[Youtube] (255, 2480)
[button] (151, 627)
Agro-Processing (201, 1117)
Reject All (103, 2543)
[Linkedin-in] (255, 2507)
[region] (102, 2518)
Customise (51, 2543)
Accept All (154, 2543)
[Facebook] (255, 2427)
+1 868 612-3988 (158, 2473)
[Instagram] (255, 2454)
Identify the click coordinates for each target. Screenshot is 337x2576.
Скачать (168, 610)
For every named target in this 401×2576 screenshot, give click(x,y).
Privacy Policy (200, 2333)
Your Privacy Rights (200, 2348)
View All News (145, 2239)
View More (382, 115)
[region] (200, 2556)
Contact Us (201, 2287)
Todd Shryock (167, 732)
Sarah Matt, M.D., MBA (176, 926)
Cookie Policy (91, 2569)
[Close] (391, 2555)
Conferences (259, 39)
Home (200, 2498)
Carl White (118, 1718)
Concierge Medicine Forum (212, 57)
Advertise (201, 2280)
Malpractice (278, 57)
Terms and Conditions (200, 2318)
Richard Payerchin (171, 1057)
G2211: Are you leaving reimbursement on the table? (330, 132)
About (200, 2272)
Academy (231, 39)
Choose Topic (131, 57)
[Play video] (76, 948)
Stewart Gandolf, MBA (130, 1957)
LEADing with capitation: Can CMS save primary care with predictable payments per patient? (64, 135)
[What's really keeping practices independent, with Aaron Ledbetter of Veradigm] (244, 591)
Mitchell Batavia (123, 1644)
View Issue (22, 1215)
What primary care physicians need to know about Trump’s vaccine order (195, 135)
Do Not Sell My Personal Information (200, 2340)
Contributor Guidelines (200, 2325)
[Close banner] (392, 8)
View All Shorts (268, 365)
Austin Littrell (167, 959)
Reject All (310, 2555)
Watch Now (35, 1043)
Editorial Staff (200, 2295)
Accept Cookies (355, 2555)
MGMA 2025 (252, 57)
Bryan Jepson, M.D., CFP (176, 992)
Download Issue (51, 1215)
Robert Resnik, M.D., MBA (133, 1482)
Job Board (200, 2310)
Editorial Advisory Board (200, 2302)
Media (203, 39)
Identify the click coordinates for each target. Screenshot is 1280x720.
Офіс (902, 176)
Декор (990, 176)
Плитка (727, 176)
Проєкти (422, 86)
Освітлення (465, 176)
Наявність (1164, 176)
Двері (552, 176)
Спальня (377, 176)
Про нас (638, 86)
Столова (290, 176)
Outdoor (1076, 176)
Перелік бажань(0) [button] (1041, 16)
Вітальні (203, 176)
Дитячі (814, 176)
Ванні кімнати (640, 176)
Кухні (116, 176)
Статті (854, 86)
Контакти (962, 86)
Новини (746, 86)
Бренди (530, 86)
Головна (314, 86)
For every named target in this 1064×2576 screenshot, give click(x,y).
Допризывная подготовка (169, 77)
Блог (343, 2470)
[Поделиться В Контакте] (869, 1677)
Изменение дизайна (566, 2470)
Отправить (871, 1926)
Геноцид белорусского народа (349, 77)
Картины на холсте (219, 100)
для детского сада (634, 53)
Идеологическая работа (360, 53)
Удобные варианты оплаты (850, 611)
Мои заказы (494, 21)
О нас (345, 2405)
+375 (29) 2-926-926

### Assignment
Whenever a line of the material holds the word "every", copy it out.

### Response for this exercise
For every named target in this 401×2576 screenshot, give click(x,y).
For every named target in this 1064×2576 screenshot, give click(x,y).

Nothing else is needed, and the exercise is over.